Glenwood Mall doubles down on assertion that Ross lease was problematic
At a Glenwood Springs City Council meeting in December, West Glenwood Councilor Rick Voorhees stated, “I wish that there had been a modicum of common sense back whenever this contract was signed.” His comment came in regards to a lease agreement between the Glenwood Springs Mall and anchor tenant Ross Dress For Less.
At the time, Council was weighing a West Glenwood Springs Conditions Survey prepared earlier in the fall by Ricker Cunningham out of Littleton, and its recommendation to form an urban renewal authority to redevelop what the report concluded to be a “blighted” site.
According to that document, the lease agreement, dated June 10, 2011, extended “extraordinary control” to Ross, which subsequently made it “all-but impossible” for mall owner Frank Woods to “freely manage the mall properties.”
One question being raised now is why Woods agreed to the lease with Ross in the first place, especially if its use restrictions were excessively harsh.
“I think you have to look at the time period when the lease was signed, which was kind of the middle to end of the recession,” Janet Perlstein, attorney for the Glenwood Springs Mall, said Tuesday in reference to the Great Recession that gripped the national and local economy in late 2008 and in the ensuing years.
“Landlords were desperate for tenants, and so they did a lot of things to get people in thinking that in the long run everyone is working toward the same goal of having a viable, vibrant center with a lot of uses and drawing a lot of people,” she said in a phone interview.
According to the Conditions Survey, as of Nov. 13, 2018, the primary mall building had a vacancy rate of “approximately 90 percent.” The same survey noted that the citywide commercial vacancy rate, at the same time, was “approximately 3 percent.”
Perlstein explained that the lease agreement afforded to Ross was a big part of the reason for the Glenwood Springs Mall’s 90 percent vacancy rate, which she said has had a devastating effect on the facility’s foot traffic.
“I negotiated a Ross lease at Harvest Junction in Longmont, and if you were to compare the two side-by-side you would see that there is a huge difference,” Perlstein said, offering a comparison to the Glenwood Springs Mall situation.
“I would say that in my experience, and I have been doing this for 35 years, that this is one of the most tenant-friendly, least landlord-friendly, most-restrictive leases I have ever seen,” she said.
Perlstein did not negotiate the Ross lease with respect to the Glenwood Mall.
“There are a whole bunch of motivating factors that go into an analysis of why you would negotiate a lease in a particular way,” Perlstein said. “And, sometimes, you just get a tenant like Ross who says … we are the big guy on the block and do it our way or hit the highway, and we don’t care which way you want to go.”

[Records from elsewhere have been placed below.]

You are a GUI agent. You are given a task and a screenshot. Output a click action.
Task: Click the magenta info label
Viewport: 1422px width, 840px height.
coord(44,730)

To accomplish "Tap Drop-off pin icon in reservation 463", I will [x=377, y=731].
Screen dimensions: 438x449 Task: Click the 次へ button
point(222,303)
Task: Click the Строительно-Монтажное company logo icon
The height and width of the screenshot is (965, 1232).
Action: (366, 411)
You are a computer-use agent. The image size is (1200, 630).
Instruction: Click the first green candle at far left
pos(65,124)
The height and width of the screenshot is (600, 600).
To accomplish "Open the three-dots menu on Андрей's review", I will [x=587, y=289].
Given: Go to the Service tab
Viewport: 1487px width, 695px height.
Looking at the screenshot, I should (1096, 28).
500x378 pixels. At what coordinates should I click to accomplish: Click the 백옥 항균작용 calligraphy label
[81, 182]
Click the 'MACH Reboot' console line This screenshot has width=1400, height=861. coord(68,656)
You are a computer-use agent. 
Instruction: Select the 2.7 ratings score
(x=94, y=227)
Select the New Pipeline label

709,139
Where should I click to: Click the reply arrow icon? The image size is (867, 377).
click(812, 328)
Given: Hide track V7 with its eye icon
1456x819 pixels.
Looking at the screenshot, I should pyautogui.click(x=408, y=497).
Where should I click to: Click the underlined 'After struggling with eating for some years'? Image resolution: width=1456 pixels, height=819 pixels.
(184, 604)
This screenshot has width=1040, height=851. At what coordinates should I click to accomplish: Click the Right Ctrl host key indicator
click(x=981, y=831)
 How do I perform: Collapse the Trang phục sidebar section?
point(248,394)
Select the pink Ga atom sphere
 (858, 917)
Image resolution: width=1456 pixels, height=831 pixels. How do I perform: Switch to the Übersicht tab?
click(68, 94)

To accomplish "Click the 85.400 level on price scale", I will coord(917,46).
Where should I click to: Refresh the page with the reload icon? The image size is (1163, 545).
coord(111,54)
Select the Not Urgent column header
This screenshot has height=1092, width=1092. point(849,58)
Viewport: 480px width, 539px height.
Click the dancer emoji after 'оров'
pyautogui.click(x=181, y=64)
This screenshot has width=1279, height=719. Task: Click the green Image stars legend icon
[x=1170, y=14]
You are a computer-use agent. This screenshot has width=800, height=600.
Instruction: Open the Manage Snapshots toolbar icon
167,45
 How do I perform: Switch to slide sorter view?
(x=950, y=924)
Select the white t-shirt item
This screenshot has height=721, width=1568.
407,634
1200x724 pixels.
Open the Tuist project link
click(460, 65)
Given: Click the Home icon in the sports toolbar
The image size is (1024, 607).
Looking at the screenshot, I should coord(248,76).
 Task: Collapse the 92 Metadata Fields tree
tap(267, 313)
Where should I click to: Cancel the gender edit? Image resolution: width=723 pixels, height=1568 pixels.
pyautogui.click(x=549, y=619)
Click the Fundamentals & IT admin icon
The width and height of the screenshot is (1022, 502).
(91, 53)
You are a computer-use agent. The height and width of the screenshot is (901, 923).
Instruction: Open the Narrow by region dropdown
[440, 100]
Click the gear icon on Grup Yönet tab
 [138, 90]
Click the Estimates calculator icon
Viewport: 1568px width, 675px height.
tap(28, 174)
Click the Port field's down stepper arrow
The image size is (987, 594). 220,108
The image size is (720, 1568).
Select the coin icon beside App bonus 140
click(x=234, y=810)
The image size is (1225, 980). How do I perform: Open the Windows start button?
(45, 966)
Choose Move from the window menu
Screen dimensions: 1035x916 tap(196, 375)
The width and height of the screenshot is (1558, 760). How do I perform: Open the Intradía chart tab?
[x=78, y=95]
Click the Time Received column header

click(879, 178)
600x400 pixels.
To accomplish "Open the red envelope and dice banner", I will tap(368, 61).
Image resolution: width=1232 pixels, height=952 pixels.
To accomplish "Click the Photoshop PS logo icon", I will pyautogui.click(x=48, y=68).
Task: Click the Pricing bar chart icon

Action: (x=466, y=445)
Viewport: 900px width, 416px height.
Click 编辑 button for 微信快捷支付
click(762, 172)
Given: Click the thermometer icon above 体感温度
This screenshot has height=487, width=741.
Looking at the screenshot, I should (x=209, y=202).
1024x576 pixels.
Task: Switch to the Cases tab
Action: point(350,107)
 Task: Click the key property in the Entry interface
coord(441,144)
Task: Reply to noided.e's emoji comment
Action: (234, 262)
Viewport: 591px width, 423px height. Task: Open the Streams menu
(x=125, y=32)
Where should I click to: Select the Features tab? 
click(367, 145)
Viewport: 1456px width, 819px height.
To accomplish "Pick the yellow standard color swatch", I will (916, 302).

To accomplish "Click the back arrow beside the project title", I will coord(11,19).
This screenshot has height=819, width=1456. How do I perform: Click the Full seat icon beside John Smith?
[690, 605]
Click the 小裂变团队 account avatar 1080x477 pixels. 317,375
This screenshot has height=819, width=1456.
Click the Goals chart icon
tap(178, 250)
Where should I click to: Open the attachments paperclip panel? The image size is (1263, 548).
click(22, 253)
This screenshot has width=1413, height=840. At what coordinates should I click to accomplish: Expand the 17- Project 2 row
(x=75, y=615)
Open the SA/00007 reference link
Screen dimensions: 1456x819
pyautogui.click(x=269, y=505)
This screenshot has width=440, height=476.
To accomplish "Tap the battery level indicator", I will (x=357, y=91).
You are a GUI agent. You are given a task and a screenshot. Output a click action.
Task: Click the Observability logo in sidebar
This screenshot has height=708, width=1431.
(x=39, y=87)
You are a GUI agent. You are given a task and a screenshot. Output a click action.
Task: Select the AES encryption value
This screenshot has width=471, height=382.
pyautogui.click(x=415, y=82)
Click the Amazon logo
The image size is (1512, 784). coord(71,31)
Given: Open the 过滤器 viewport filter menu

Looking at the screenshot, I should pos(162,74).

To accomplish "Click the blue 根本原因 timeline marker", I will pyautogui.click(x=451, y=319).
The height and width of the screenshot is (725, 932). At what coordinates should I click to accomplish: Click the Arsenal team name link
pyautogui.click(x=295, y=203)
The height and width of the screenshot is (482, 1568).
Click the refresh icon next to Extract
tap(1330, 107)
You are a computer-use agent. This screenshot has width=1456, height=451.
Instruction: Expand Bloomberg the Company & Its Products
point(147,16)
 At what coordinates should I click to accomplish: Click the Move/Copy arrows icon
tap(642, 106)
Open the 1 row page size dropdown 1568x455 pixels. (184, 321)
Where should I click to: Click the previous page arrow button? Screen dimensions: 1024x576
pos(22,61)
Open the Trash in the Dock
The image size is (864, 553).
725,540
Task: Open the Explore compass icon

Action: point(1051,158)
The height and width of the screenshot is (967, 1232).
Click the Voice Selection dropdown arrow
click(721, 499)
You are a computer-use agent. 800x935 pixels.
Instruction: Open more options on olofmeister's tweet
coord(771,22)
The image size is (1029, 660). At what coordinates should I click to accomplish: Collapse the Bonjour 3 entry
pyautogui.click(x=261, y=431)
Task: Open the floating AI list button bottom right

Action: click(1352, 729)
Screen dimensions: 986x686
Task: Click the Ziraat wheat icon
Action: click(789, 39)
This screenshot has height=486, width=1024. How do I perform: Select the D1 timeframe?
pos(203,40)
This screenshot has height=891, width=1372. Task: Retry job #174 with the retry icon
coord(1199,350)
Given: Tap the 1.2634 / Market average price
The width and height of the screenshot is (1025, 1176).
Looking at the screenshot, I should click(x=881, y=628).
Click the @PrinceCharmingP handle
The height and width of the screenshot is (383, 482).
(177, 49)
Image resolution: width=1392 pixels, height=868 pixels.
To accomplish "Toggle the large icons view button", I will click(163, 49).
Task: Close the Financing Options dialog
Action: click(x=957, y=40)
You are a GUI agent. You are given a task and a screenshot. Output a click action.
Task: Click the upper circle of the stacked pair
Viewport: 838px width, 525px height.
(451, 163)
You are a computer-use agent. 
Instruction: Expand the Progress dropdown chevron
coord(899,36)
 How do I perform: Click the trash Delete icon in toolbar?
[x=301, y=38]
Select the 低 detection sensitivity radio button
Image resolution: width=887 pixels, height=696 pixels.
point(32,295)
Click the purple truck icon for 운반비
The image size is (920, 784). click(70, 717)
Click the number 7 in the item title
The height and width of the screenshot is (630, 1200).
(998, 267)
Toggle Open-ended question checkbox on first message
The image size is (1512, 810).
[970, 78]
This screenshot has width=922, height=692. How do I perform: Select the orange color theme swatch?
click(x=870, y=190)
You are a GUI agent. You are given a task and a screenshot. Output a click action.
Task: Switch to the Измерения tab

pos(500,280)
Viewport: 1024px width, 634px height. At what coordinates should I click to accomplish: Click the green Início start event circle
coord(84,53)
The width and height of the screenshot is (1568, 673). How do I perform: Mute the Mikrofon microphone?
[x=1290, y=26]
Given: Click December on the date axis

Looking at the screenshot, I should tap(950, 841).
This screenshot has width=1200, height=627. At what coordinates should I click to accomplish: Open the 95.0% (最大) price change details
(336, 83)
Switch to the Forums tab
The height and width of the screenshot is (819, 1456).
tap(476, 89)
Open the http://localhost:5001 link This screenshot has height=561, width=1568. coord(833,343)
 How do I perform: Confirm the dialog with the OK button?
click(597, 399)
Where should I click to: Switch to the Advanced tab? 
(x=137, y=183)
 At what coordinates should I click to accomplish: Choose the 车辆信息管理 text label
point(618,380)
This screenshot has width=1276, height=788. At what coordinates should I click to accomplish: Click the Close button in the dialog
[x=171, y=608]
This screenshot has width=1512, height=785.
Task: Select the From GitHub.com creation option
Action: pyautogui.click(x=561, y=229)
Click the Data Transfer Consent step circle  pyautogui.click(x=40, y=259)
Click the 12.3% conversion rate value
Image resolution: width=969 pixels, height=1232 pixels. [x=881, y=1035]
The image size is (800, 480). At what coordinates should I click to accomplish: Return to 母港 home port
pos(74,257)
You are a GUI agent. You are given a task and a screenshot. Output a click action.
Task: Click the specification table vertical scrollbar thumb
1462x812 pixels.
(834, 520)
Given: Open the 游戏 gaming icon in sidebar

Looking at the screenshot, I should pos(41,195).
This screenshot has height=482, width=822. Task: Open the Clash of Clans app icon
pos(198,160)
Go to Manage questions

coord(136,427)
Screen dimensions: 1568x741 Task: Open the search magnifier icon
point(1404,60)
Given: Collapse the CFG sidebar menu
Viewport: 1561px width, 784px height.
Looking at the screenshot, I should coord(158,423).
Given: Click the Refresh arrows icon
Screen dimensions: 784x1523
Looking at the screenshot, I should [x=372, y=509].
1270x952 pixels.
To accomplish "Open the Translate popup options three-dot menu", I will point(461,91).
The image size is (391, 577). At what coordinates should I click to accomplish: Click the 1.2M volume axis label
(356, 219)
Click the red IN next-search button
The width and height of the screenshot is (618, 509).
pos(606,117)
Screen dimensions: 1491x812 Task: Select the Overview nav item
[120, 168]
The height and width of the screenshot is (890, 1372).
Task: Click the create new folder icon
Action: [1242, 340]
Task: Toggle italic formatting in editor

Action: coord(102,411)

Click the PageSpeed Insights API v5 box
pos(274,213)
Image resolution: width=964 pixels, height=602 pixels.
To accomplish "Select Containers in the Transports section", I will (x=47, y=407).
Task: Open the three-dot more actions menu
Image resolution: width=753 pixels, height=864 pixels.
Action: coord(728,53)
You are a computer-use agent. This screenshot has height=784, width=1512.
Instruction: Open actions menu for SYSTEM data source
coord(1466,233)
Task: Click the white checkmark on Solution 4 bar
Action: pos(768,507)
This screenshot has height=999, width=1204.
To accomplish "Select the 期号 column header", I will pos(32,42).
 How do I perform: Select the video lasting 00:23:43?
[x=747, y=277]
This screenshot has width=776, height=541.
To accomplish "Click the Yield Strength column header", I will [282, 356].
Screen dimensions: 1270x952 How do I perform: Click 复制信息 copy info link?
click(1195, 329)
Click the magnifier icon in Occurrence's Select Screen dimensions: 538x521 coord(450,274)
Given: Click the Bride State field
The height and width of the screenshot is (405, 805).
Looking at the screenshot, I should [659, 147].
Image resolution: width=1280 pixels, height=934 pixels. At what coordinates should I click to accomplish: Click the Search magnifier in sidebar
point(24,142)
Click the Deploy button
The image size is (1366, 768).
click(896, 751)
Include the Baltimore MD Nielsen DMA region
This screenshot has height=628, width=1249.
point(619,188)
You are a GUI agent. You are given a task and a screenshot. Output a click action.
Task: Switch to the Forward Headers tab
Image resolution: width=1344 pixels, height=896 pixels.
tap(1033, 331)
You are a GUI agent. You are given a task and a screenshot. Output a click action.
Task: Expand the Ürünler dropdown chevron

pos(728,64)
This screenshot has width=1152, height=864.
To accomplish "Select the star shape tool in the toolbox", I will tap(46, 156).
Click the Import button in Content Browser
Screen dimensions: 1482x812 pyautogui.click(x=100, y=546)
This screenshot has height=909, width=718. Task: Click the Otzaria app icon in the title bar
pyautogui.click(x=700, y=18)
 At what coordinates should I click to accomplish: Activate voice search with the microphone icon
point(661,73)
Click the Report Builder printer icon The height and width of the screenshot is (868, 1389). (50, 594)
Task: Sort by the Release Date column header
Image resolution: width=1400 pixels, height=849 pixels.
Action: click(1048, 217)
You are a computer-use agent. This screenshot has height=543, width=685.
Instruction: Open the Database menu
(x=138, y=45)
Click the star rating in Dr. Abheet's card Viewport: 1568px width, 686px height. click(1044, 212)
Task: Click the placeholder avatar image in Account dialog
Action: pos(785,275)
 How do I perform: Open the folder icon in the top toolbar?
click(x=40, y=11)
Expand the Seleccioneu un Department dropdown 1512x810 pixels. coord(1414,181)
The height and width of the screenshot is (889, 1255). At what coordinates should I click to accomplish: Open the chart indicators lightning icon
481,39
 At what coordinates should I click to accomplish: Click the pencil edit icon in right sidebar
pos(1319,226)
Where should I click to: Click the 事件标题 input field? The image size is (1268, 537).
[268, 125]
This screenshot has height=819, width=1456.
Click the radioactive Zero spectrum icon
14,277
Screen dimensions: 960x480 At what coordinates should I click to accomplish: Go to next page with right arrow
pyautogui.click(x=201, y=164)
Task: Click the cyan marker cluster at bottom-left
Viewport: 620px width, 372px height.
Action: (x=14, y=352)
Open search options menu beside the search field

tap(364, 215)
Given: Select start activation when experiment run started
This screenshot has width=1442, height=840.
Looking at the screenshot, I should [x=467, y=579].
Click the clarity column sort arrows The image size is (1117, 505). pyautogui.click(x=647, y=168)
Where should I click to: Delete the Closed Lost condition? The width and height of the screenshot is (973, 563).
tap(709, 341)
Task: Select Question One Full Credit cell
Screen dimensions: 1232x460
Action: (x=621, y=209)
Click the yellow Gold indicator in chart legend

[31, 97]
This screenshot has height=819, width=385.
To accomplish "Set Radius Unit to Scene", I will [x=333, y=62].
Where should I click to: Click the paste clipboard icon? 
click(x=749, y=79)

Additionally, Payless ShoeSource recently announced it is closing its remaining 2,500 U.S. and Canadian stores, including the Glenwood location. Payless has remained one of the mall’s few stable tenants through the recent turmoil.
Perlstein additionally contended that Ross had not consented to previously proposed mall tenants, including Kohl’s, Sportsman’s Warehouse and Harbor Freight.
Ross’s legal representatives, however, have said otherwise, citing an April 4, 2018 letter of intent executed by Ross and Woods to, among other reasons, make space for new mall tenants.
“Keep in mind, letters of intent are non-binding,” Perlstein said. “It’s basically a statement of proposed issues – those that are identified in the letter – that will be incorporated into a document. But, until that final document is executed, there is no deal.”
Rather, Perlstein said she was “still waiting for it,” in regards to Ross’s consent for those proposed tenants, and that the chances of those deals still hanging around was pretty slim.